> Required action:
Transcribe the listing in full. Keep every line exactly as it stands.

> Study material:
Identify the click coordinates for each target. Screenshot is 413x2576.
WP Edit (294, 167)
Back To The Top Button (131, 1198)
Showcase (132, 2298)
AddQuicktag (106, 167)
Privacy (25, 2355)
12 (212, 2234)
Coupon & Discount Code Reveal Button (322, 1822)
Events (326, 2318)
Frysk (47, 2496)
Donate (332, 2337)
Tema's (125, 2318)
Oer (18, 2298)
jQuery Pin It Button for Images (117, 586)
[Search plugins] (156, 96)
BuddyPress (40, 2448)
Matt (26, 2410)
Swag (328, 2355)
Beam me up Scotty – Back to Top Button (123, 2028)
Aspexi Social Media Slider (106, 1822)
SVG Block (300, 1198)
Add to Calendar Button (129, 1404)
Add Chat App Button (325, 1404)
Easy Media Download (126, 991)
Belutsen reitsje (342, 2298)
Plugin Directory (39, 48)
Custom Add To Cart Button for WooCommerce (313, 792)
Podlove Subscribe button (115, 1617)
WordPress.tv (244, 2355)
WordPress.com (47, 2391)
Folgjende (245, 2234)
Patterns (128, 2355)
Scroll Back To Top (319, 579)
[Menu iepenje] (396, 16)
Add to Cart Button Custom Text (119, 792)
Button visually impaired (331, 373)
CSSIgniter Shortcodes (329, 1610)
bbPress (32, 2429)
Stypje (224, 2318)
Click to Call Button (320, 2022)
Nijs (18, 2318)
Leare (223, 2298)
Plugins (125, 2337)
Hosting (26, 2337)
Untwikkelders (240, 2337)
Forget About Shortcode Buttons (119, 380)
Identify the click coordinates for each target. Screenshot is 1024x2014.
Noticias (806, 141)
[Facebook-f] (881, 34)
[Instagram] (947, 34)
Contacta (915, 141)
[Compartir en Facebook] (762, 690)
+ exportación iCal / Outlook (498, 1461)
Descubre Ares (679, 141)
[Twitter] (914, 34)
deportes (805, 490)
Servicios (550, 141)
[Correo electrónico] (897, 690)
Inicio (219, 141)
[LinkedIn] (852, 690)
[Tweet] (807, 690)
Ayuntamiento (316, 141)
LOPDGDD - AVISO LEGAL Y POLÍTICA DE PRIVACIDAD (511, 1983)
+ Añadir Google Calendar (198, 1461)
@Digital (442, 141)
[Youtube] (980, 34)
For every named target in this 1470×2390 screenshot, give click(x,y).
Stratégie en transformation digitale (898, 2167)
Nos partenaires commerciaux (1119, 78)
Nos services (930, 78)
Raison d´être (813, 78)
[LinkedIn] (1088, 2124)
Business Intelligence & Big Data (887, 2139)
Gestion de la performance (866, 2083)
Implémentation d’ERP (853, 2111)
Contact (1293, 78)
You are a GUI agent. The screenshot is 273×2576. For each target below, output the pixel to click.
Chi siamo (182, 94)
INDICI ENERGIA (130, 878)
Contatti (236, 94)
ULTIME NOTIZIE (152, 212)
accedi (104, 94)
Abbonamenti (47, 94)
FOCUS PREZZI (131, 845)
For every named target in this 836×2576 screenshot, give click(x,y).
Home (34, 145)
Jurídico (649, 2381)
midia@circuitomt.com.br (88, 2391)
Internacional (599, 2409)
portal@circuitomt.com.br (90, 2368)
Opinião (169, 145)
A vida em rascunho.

> Answer box:
Identify the click coordinates for each target. Screenshot is 413x2576.
WP Edit (294, 167)
Back To The Top Button (131, 1198)
Showcase (132, 2298)
AddQuicktag (106, 167)
Privacy (25, 2355)
12 (212, 2234)
Coupon & Discount Code Reveal Button (322, 1822)
Events (326, 2318)
Frysk (47, 2496)
Donate (332, 2337)
Tema's (125, 2318)
Oer (18, 2298)
jQuery Pin It Button for Images (117, 586)
[Search plugins] (156, 96)
BuddyPress (40, 2448)
Matt (26, 2410)
Swag (328, 2355)
Beam me up Scotty – Back to Top Button (123, 2028)
Aspexi Social Media Slider (106, 1822)
SVG Block (300, 1198)
Add to Calendar Button (129, 1404)
Add Chat App Button (325, 1404)
Easy Media Download (126, 991)
Belutsen reitsje (342, 2298)
Plugin Directory (39, 48)
Custom Add To Cart Button for WooCommerce (313, 792)
Podlove Subscribe button (115, 1617)
WordPress.tv (244, 2355)
WordPress.com (47, 2391)
Folgjende (245, 2234)
Patterns (128, 2355)
Scroll Back To Top (319, 579)
[Menu iepenje] (396, 16)
Add to Cart Button Custom Text (119, 792)
Button visually impaired (331, 373)
CSSIgniter Shortcodes (329, 1610)
bbPress (32, 2429)
Stypje (224, 2318)
Click to Call Button (320, 2022)
Nijs (18, 2318)
Leare (223, 2298)
Plugins (125, 2337)
Hosting (26, 2337)
Untwikkelders (240, 2337)
Forget About Shortcode Buttons (119, 380)
Identify the click coordinates for each target. Screenshot is 1024x2014.
Noticias (806, 141)
[Facebook-f] (881, 34)
[Instagram] (947, 34)
Contacta (915, 141)
[Compartir en Facebook] (762, 690)
+ exportación iCal / Outlook (498, 1461)
Descubre Ares (679, 141)
[Twitter] (914, 34)
deportes (805, 490)
Servicios (550, 141)
[Correo electrónico] (897, 690)
Inicio (219, 141)
[LinkedIn] (852, 690)
[Tweet] (807, 690)
Ayuntamiento (316, 141)
LOPDGDD - AVISO LEGAL Y POLÍTICA DE PRIVACIDAD (511, 1983)
+ Añadir Google Calendar (198, 1461)
@Digital (442, 141)
[Youtube] (980, 34)
For every named target in this 1470×2390 screenshot, give click(x,y).
Stratégie en transformation digitale (898, 2167)
Nos partenaires commerciaux (1119, 78)
Nos services (930, 78)
Raison d´être (813, 78)
[LinkedIn] (1088, 2124)
Business Intelligence & Big Data (887, 2139)
Gestion de la performance (866, 2083)
Implémentation d’ERP (853, 2111)
Contact (1293, 78)
You are a GUI agent. The screenshot is 273×2576. For each target below, output the pixel to click.
Chi siamo (182, 94)
INDICI ENERGIA (130, 878)
Contatti (236, 94)
ULTIME NOTIZIE (152, 212)
accedi (104, 94)
Abbonamenti (47, 94)
FOCUS PREZZI (131, 845)
For every named target in this 836×2576 screenshot, give click(x,y).
Home (34, 145)
Jurídico (649, 2381)
midia@circuitomt.com.br (88, 2391)
Internacional (599, 2409)
portal@circuitomt.com.br (90, 2368)
Opinião (169, 145)
A vida em rascunho.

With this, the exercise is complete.